:: INPUT MATERIAL

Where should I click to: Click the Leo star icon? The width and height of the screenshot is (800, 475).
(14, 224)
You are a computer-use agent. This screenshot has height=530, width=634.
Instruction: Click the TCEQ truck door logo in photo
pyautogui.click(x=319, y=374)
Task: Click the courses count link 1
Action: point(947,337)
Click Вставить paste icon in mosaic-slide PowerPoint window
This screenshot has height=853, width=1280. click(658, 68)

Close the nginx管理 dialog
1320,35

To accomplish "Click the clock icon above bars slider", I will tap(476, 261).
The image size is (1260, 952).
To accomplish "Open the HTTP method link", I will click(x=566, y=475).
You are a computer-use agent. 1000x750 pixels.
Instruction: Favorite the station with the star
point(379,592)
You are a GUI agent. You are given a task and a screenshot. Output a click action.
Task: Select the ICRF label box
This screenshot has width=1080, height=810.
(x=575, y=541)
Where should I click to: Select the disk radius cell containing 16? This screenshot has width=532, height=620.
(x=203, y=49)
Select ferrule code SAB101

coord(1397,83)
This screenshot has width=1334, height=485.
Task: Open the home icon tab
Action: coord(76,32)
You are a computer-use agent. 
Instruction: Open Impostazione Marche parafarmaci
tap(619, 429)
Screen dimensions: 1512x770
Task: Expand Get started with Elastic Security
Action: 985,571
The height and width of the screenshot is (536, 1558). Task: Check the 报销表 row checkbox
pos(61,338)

::::

→ **WHAT IS EXPECTED**: Would you print the line containing "Instruction: Open Impostazione" and every line after it up to the end of the listing above, exactly, and nothing else?

→ **RESULT OF THE TASK**:
Instruction: Open Impostazione Marche parafarmaci
tap(619, 429)
Screen dimensions: 1512x770
Task: Expand Get started with Elastic Security
Action: 985,571
The height and width of the screenshot is (536, 1558). Task: Check the 报销表 row checkbox
pos(61,338)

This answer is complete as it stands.